I have also started a collection of independent reviews starting with the ZT-Pro and its hair rig attachment, which has shone a whole new light oh tying hook lengths and some controversy too. It got me thinking, why would I want to tie a hair on a spade hook, just because I can? I an still thinking about that one.

Something new to me 

I can't help it, I get fascinated by things and once the idea is set in my head I have to find out what is what. During this fishing famine, I have been investigating fly fishing. My late father-in-law was a keen salmon angler making two trips a year from his farm in the depths of Kent. on in the winter to the Scottish boarders and once in June to a place called Mungasdale in the highlands. We accompanied him on these journeys a couple of times. In those days I had no interest in fishing and especially not fly fishing which was a shame an I missed a real opportunity to learn something, looking back on it now. He and his friends and neighbours who owned the farm next door, so to speak, rented a house, employed a cook and a ghillie for the week and we lived like lords. The deal was we would 'help' with the driving (do!) and supply the drink (as in alcohol). I think it would have been cheaper to rent the house, fly fishing farmers can get through a lot of whiskey while going over the events of the day, well into the early hours.

A couple of interesting books...
Until recently I thought that fly fishing was all about game fish. I had seen the odd video or television programme showing a spot of fly fishing for grayling and other fish I was not used to catching in the stillwaters I tend to frequent. To be honest, at the time, I had not looked any further as I was not that interested in fly fishing.

I have always been interested in wildlife but never really followed it up in any depth. If you look back over the pages of this blog you will find the odd reference to the wildlife that has been around while fishing. I have also been interested in fly tying but again, not really given it much thought. There are some very well produced videos on YouTube and my favourites are by Davie McPhail. You can find his channel HERE.  

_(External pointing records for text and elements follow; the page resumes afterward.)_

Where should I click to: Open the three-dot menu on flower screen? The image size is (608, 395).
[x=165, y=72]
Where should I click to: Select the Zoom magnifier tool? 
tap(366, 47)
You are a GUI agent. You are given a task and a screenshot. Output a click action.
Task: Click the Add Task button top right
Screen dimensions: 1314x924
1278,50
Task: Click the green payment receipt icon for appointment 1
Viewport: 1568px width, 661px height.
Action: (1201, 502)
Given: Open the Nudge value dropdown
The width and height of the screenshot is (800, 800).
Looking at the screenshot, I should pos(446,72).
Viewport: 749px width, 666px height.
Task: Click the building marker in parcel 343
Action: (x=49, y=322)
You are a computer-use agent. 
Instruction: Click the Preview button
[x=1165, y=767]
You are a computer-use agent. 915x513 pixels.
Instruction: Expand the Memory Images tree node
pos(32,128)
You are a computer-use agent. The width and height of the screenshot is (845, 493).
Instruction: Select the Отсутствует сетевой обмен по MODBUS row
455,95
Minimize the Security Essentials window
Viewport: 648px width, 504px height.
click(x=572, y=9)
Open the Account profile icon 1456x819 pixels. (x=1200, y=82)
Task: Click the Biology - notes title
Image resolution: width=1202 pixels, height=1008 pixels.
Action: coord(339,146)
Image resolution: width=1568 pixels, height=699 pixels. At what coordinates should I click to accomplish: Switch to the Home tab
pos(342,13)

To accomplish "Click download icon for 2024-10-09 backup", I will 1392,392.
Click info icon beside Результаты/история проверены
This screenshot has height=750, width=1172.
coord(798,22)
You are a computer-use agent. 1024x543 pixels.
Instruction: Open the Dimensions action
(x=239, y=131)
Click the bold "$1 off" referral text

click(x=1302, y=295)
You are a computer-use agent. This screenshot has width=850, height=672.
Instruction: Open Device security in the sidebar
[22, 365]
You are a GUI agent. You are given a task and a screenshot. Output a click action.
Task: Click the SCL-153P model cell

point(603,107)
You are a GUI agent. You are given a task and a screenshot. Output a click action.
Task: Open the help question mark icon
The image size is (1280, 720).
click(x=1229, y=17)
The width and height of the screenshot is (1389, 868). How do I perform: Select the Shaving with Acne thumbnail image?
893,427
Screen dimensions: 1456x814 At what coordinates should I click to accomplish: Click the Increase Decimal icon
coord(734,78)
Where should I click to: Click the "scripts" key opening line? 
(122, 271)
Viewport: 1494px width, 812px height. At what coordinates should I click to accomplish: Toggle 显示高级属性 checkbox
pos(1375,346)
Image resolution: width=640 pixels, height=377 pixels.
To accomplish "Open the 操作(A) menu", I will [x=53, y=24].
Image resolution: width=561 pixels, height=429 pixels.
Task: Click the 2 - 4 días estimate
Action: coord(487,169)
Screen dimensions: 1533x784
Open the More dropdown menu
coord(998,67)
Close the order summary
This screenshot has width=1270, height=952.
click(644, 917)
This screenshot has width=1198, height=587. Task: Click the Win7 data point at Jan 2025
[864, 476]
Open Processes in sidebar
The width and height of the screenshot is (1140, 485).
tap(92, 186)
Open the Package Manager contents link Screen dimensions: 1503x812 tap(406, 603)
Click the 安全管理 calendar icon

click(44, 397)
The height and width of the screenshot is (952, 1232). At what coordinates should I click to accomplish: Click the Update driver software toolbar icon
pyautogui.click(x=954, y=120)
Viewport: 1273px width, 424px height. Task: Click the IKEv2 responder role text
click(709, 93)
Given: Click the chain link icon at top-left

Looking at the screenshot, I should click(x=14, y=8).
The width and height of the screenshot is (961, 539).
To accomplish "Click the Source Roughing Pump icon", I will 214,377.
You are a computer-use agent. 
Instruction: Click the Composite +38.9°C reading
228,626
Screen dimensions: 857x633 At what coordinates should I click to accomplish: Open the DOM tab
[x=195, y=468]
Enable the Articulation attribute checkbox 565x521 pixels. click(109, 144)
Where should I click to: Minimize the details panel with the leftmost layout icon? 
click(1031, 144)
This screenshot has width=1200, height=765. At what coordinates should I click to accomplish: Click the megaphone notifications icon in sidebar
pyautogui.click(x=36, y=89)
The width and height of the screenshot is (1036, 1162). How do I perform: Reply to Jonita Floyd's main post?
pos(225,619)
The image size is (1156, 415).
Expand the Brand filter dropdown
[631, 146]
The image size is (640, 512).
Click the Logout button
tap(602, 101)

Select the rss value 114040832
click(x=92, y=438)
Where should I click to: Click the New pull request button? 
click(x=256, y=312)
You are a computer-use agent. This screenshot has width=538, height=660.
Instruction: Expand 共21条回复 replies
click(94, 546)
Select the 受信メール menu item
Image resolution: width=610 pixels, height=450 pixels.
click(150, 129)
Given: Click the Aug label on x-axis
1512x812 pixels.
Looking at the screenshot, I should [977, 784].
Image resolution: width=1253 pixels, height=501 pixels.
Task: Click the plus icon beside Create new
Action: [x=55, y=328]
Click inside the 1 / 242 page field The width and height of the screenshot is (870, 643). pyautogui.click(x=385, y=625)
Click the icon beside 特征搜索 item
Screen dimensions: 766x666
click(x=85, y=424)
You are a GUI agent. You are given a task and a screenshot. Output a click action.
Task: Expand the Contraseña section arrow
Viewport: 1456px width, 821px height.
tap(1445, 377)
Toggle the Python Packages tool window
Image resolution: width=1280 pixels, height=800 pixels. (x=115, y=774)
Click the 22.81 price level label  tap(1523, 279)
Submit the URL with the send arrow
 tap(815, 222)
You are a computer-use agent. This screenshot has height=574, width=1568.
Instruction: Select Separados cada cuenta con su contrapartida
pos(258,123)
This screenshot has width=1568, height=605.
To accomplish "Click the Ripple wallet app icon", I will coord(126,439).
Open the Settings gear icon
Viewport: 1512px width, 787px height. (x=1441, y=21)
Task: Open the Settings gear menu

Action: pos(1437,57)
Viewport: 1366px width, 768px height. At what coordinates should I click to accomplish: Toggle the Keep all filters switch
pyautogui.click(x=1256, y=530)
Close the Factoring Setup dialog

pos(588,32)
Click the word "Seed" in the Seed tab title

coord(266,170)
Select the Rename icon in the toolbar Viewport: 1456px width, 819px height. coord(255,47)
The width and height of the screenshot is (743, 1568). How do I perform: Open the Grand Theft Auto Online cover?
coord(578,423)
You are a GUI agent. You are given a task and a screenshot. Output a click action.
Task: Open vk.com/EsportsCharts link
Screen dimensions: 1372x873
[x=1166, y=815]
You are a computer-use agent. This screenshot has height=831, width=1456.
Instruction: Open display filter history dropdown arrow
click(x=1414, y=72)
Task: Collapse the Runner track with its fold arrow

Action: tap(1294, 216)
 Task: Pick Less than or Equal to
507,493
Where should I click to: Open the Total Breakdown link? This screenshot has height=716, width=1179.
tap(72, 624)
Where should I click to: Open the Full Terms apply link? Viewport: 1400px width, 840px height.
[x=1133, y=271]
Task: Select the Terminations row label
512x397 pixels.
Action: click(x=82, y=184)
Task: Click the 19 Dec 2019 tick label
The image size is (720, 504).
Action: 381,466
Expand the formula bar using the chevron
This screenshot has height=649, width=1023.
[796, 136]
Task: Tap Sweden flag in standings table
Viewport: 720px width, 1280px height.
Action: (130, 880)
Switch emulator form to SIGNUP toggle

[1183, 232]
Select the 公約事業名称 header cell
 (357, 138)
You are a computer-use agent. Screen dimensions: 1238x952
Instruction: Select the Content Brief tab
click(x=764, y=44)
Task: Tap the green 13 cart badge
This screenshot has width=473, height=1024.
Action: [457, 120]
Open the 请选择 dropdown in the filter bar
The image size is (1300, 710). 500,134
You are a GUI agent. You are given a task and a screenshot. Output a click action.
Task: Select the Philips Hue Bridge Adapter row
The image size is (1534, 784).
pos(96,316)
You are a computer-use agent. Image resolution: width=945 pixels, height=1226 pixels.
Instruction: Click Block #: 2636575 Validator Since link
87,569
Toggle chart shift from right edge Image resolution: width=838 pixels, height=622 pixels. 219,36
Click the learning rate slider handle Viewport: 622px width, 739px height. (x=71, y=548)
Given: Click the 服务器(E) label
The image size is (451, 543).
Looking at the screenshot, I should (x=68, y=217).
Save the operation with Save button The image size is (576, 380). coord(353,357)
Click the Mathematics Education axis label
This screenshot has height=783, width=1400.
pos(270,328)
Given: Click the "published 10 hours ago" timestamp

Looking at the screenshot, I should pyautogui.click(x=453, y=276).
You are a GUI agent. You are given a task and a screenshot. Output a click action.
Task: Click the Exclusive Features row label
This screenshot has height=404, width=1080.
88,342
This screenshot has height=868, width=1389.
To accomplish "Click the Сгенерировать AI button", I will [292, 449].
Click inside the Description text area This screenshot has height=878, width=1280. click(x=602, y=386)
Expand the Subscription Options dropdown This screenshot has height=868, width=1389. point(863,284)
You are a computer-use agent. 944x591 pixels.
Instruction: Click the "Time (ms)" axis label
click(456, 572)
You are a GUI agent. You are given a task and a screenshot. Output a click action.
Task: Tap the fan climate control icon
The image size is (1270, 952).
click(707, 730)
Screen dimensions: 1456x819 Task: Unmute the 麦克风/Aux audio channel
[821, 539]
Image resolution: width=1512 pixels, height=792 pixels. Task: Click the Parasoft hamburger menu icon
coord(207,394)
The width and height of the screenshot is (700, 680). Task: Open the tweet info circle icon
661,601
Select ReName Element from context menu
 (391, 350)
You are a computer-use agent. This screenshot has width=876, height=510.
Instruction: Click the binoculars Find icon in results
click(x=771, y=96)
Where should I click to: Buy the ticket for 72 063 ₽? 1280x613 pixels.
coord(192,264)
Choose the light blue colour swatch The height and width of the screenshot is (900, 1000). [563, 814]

I joined a fly fishing forum to get some pointers. I am as interested in the entomology as I am in the fishing. That coupled with the thought of catching coarse fish has got me thinking. There is far too much going on in my life at the moment to get too deeply involved in this too deeply. I have no intention of rushing out and buying rods and tackle just yet. However, a recommendation of a book from one of the guys on the fly fishing forum has got me more enthusiastic. The book, Fly Fishing for Coarse Fish, has been purchased, thanks to an Amazon 'token' given to my by my godson and his wife. I also bought a brilliant little pocket book title "Match The Hatch" that shows not only the insects in their various forms but their imitation selves as tied flies. The little book is stuffed full of all the things I want to know.

Thank you!
Just to get the juices running even quicker, one of the members of the Fly Fishing forum kindly sent me a box of flies to get me going. I am now going through them and attempting to identify them from my burgeoning fly fishing library. I have a way to go yet, and I must get this house-move behind me before I can even think about buying any tackle, but I could be tempted to start tying a few flies of my own...

Back to the hear and now

As I mentioned at the beginning of this post, I am off to do a spot of fishing at the weekend. This will be my first time out since the beginning of November and I can't wait. Nothing too exciting just a bit of float and feeder fishing, just to 'test the water' and see how the fish are behaving. I have some new floats I want to try on my cheap elasticated pole/whip thing that I now refer to as a Hippo (don't ask, I have explained why several times before) as nobody could tell me if it should be described as a pole or a whip. I think it will be a bit windy for the long pole, and besides I am only travelling light, I will be taking my chair. I know some people will say they are happy fishing a pole from a chair, it is not for me. I much prefer to be on my box while pole fishing.